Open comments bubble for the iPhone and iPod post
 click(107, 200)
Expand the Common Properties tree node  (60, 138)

---

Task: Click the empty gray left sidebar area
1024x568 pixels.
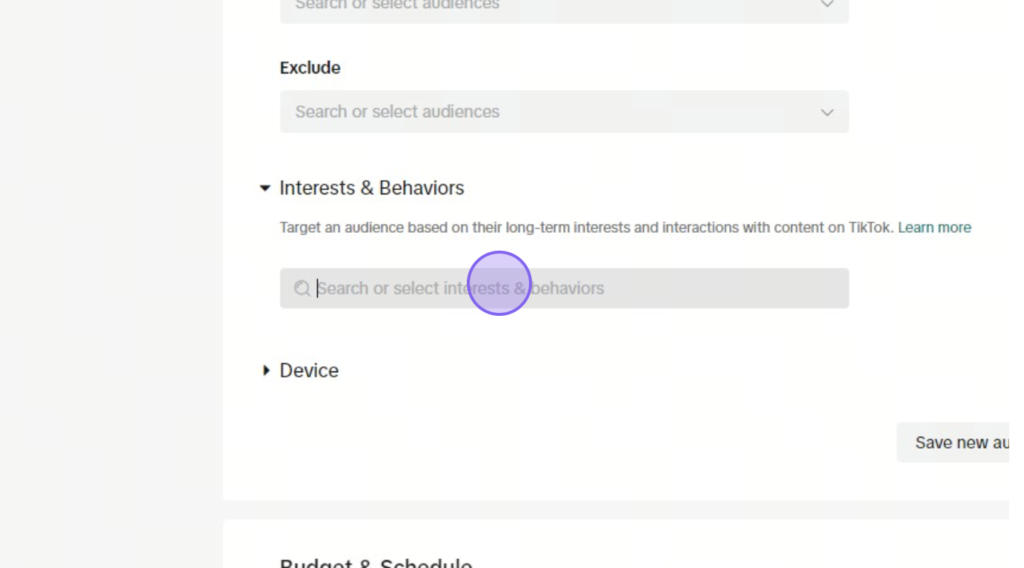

### [Requirements]
Copy out, word for word, the stretch of the records from the line containing "Task: Click the empty gray left sidebar area" through the line containing "1024x568 pixels.".

### [Final result]
Task: Click the empty gray left sidebar area
1024x568 pixels.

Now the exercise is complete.